On 7/31/07, Joseph Kocherhans <[EMAIL PROTECTED]> wrote:
> Which patch did you look at and what version of Django are you using?
> You might be able to get some SQL Server support working in 3 weeks,
> but I don't think you will be able to solve the pagination problem in
> that amount of time.
Here, I attach a response from Andrzej, the pymssql maintainer, with
some suggestions for how to accomplish pagination using SQL Server.
---------- Forwarded message ----------
From: Andrzej KukuĊa <[EMAIL PROTECTED]>
Date: Mar 2, 2006 4:34 PM
...
> The common case for LIMIT/OFFSET is pagination of query results.
LIMIT/OFFSET are by no means standard approach to the problem; they
are supported only by MySQL and PostgreSQL, and are not supported by
MS SQL, Oracle or IBM DB2.
There are 3 other methods which you can use without any change in pymssql:
1) typical MSSQL method:
SELECT * FROM (
SELECT TOP num_of_interesting_rows * FROM (
SELECT TOP num_of_interesting_rows+num_rows_to_skip interesting_columns
FROM interesting_table
[WHERE ...]
ORDER BY orderby_columns ASC
) t1 ORDER BY orderby_columns DESC
) t2 ORDER BY orderby_columns ASC
in this example t1 and t2 are dummy identifiers and can be anything;
this nested SELECT is really very efficient and is used everywhere in
MS SQL world for pagination. Remember that it's optimal only when
orderby_columns are indexed.
Pay attention that orderby_columns have to be the same in all 3 ORDER
BY clauses. Of course the innermost FROM clause doesn't have to be
that simple, you still have 29 levels of query nesting, JOINS,
grouping and others.
2) CURSOR method:
DECLARE curs_name CURSOR FOR SELECT TOP total_rows ....
OPEN curs_name
FETCH RELATIVE num_rows_to_skip ...
CLOSE curs_name
Still viable. Can be used by SP that returns table.

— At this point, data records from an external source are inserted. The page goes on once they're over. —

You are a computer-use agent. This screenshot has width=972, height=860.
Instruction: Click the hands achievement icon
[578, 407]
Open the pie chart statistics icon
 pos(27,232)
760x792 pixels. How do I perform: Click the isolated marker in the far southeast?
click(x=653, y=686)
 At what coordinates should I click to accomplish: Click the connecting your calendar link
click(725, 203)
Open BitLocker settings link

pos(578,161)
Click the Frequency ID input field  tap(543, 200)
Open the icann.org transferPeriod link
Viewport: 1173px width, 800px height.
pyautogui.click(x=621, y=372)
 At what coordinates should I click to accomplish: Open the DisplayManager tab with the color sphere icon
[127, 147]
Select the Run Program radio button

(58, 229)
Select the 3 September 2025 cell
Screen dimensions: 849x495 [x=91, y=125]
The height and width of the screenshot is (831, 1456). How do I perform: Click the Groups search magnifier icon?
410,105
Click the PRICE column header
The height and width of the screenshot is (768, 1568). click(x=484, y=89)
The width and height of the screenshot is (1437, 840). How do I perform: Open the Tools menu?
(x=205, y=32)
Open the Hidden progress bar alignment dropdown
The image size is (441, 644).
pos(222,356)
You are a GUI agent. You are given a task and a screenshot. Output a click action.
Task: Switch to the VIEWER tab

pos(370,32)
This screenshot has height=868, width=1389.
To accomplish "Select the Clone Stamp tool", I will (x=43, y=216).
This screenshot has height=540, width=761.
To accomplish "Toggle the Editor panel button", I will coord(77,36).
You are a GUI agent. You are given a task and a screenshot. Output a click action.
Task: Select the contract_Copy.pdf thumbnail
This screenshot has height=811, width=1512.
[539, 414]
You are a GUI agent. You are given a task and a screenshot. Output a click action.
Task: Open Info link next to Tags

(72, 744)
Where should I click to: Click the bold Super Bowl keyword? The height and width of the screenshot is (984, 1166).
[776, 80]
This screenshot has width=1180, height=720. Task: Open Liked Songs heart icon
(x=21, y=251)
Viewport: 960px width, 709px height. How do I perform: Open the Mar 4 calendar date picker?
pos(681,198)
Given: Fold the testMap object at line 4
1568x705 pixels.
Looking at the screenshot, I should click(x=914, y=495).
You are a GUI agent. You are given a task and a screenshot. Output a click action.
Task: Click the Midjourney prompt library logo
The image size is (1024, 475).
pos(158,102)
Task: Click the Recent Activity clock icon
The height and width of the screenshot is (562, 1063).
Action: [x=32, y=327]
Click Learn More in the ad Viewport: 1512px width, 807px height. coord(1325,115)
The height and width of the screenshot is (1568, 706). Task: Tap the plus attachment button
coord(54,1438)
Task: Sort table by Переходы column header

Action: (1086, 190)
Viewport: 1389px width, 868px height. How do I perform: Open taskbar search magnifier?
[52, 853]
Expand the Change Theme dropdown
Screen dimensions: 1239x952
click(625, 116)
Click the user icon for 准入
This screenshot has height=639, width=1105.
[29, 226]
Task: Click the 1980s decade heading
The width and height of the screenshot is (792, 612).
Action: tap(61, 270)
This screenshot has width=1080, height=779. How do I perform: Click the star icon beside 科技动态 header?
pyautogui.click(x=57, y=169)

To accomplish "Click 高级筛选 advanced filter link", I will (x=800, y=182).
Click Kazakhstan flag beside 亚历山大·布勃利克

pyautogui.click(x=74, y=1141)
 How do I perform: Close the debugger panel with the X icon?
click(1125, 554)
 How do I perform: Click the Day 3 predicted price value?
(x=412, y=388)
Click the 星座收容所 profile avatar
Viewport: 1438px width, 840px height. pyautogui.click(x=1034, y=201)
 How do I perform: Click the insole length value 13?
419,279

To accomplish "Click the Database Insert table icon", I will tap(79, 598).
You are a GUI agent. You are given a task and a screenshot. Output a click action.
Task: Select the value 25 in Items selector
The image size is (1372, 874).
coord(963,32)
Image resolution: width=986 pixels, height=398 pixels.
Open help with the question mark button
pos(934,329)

3) SQL:2003 method: SQL Server 2005, IBM DB2 and Oracle implements the
"standard" way, i.e. ROW_NUMBER() window function.
SELECT * FROM (
SELECT
ROW_NUMBER() OVER (ORDER BY orderby_columns ASC) AS rowno,
interesting_columns
FROM interesting_table
) t1
WHERE rowno > num_rows_to_skip
AND rowno <= (num_rows_to_skip+num_of_interesting_rows)
This is very powerful numbering method, just dig Google for more.
> I am considering making a substantial change to pymssql to support
> this behavior, but I don't really want to do it if you are not willing
> to merge the patch in.
...
No need to bother; pymssql doesn't need any change wrt pagination. I'd
propose to focus on virtualizing that element in Django to make use of
abovementioned methods when it works with Microsoft SQL, Oracle or IBM
DB2. It'd improve its portability across more RDBMs.